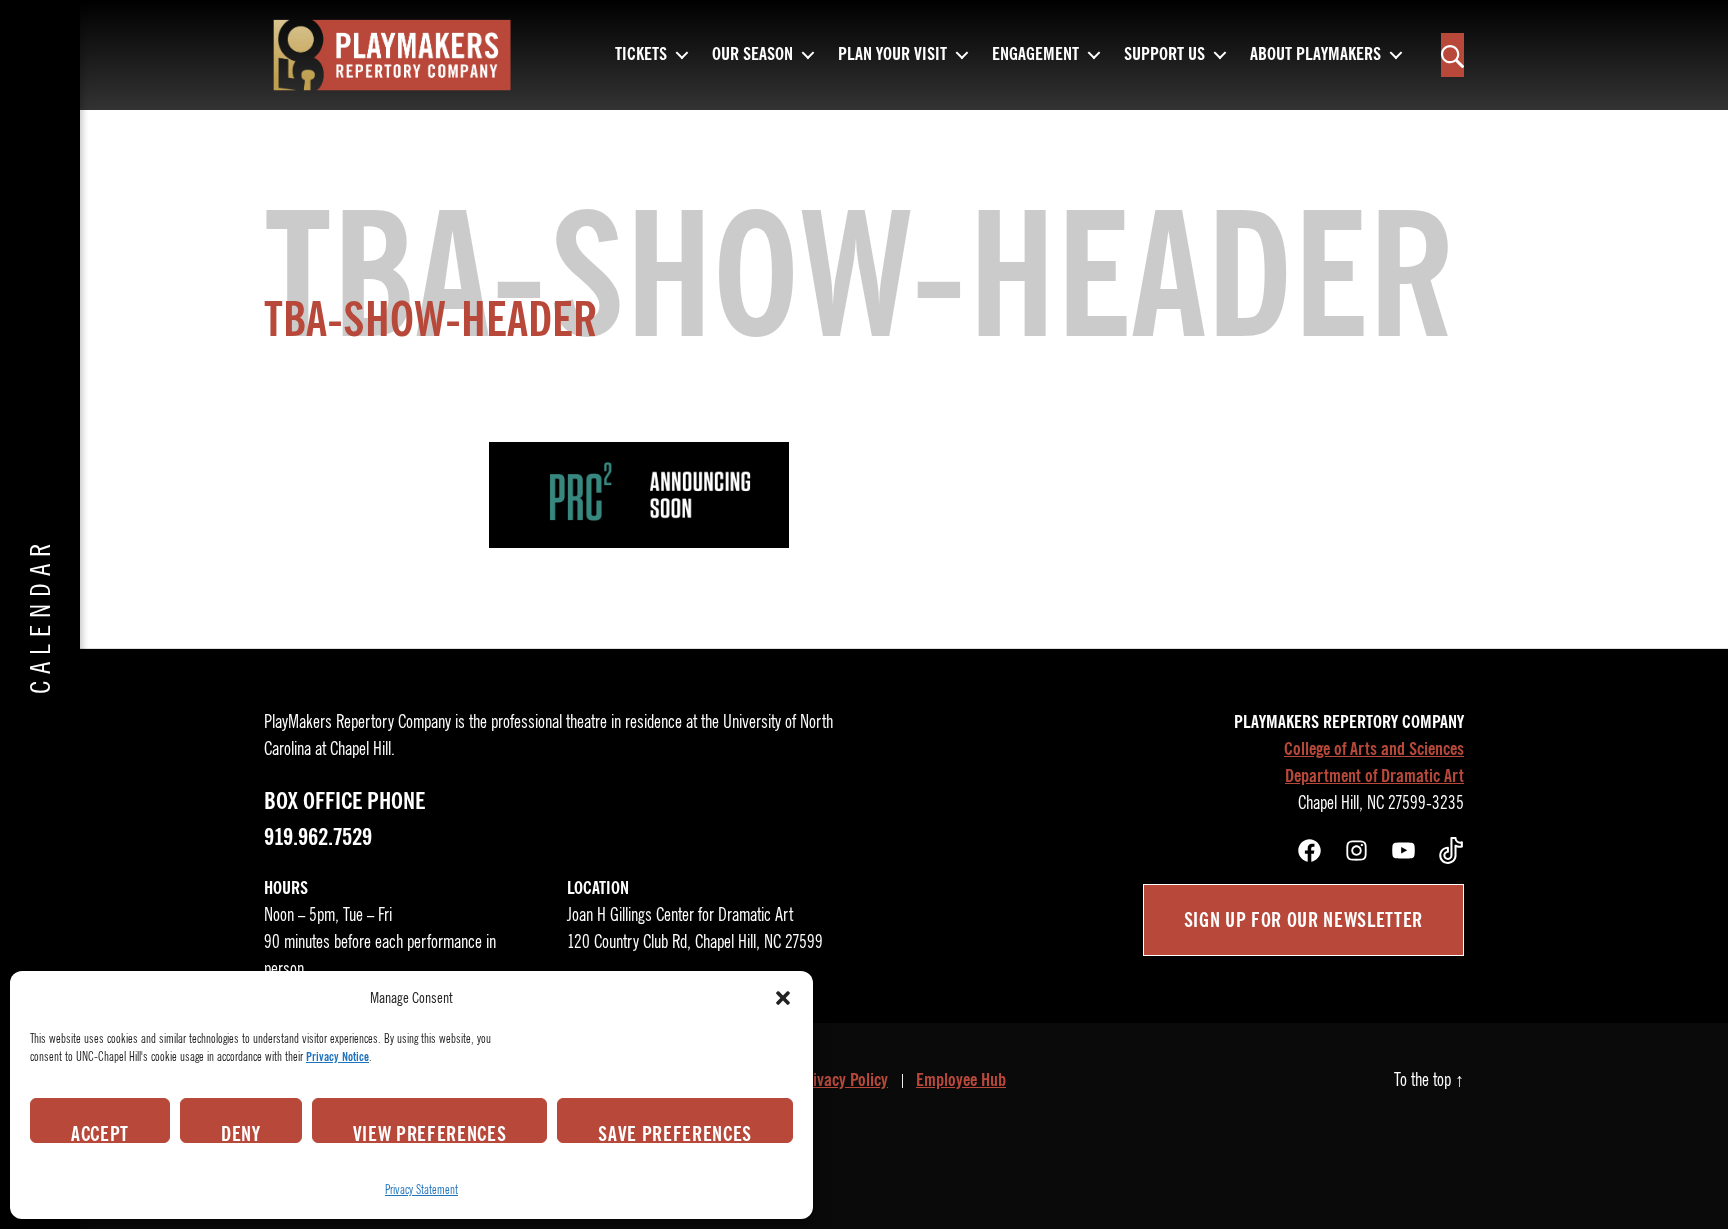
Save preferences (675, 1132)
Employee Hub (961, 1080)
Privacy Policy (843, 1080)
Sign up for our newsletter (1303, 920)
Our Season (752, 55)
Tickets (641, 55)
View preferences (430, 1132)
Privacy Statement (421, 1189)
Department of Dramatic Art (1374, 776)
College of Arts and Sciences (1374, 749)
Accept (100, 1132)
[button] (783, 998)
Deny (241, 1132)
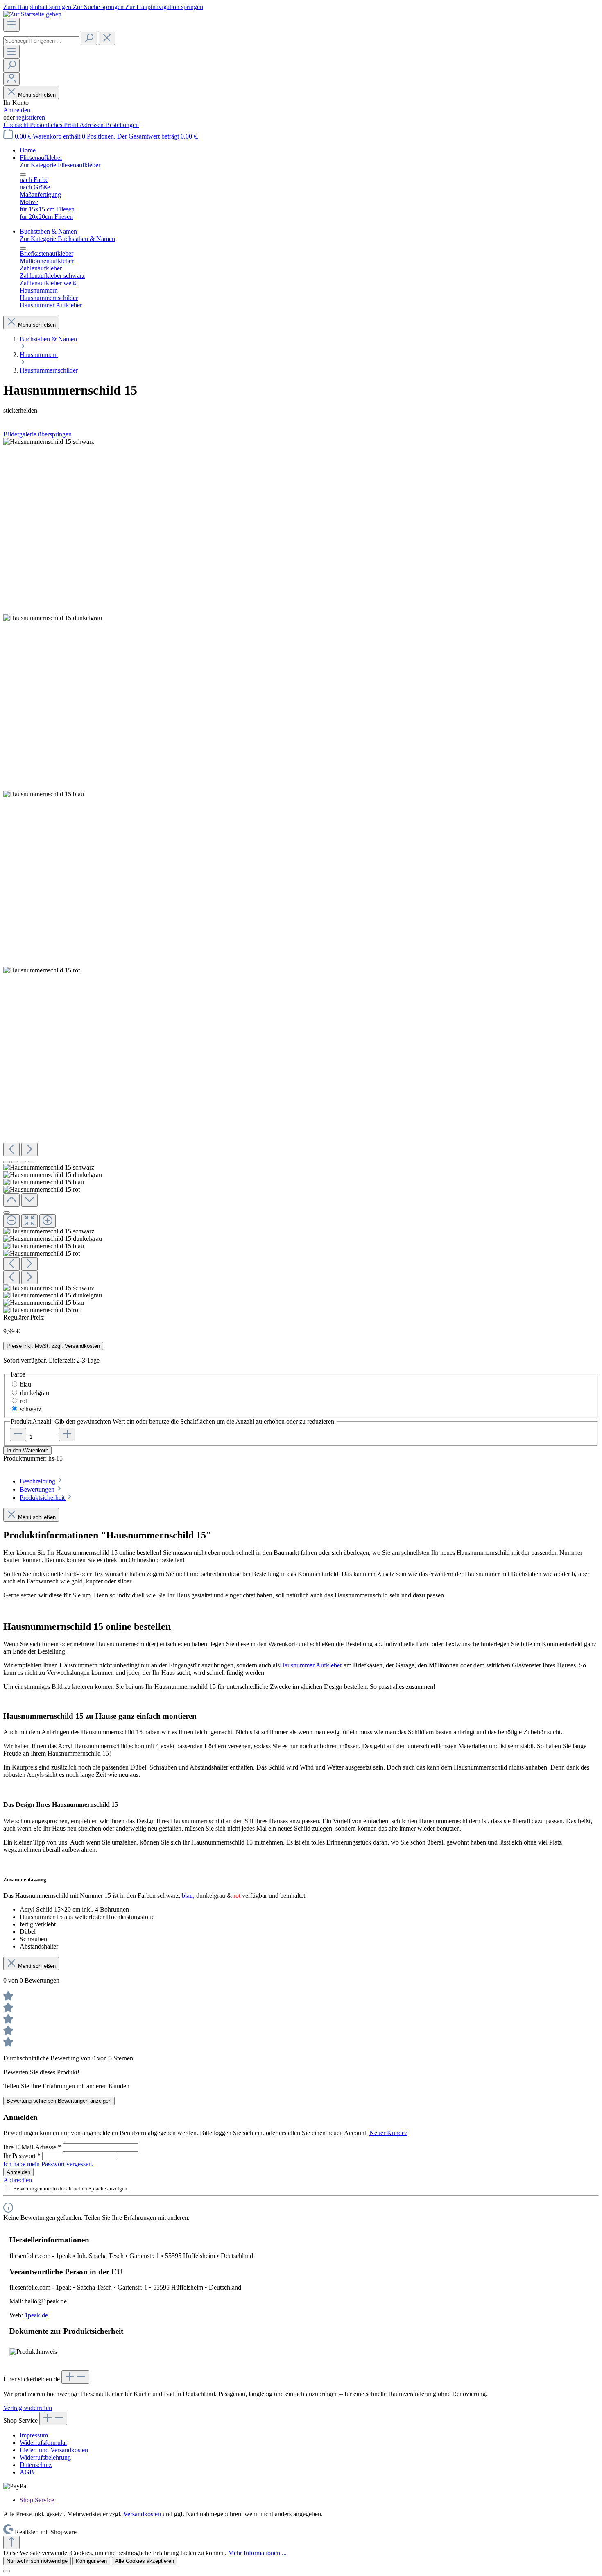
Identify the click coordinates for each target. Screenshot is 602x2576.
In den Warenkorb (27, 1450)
--
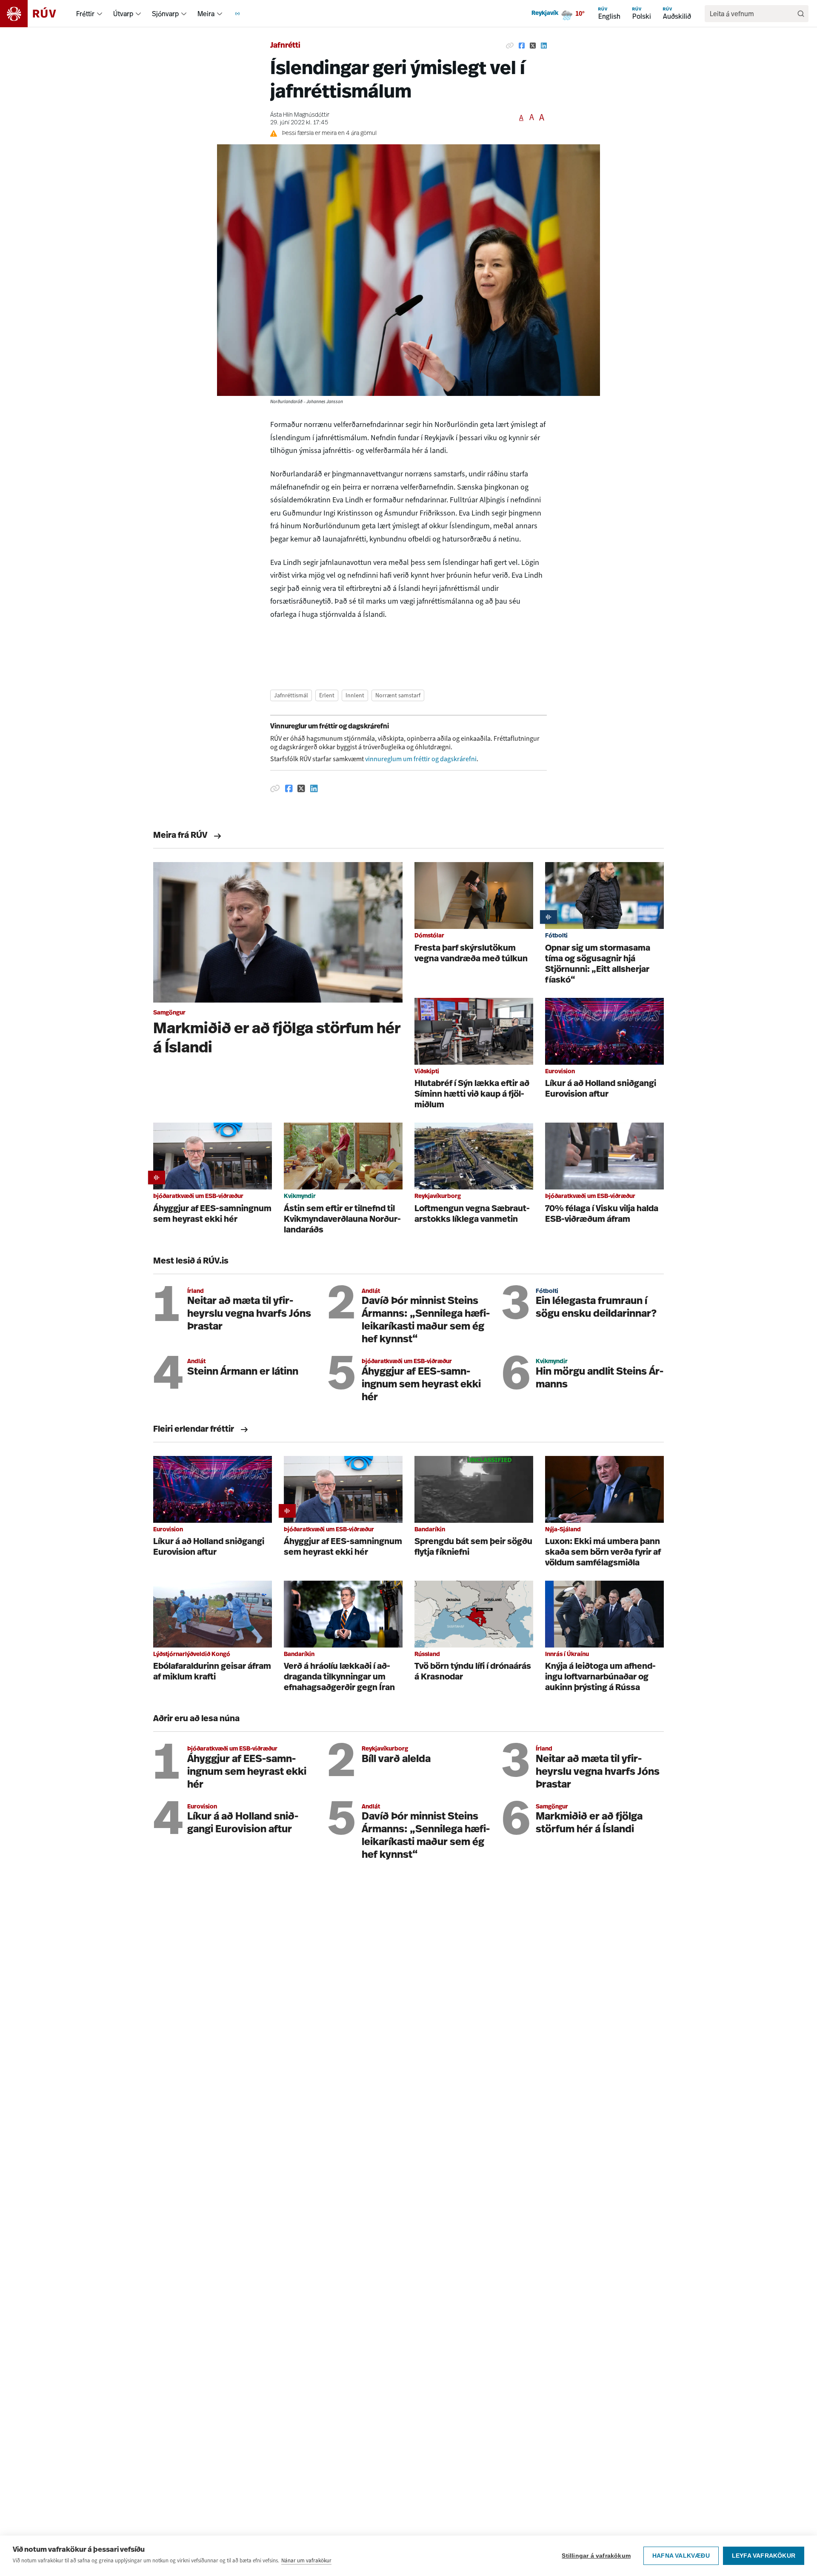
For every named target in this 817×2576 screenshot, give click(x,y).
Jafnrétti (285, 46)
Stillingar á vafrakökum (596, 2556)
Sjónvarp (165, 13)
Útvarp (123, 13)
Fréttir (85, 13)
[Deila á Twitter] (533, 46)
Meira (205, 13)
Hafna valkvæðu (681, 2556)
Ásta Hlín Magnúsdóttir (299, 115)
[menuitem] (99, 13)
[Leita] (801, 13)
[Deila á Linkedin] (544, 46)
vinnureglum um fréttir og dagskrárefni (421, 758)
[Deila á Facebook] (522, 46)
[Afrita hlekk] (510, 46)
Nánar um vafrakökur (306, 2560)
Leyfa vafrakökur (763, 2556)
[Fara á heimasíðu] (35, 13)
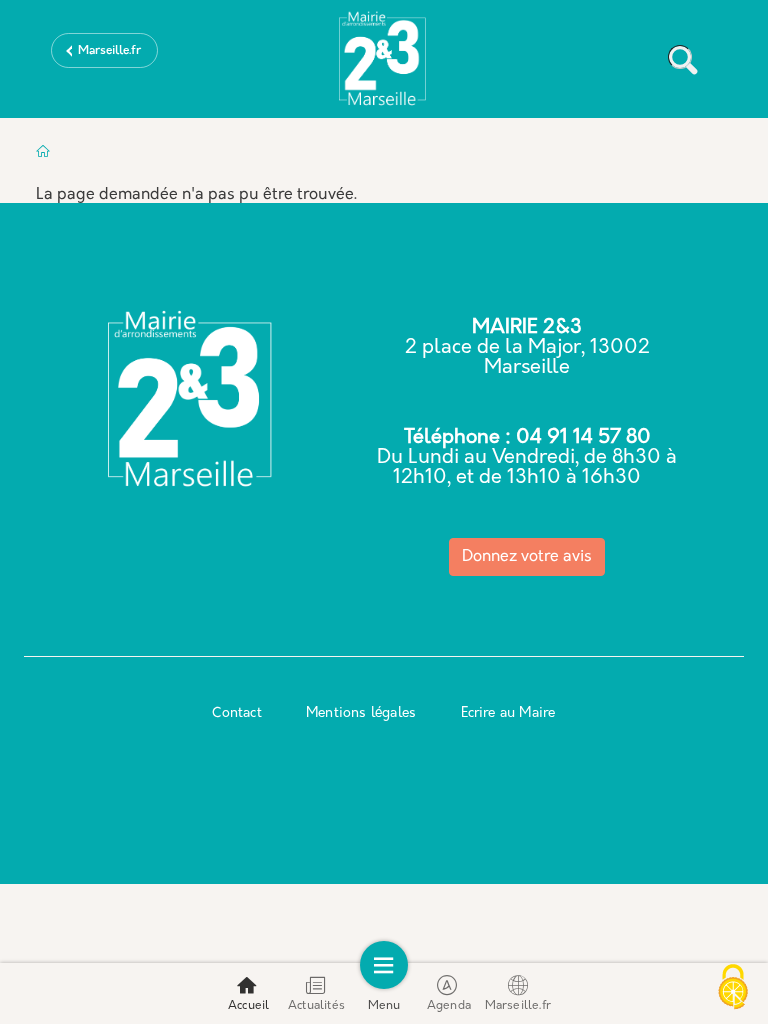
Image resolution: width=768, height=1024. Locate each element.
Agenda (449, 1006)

REQUIREMENT
Return every line of the material in which the word "preferences" is found.

PROBLEM SOLUTION
Save preferences (675, 1132)
View preferences (430, 1132)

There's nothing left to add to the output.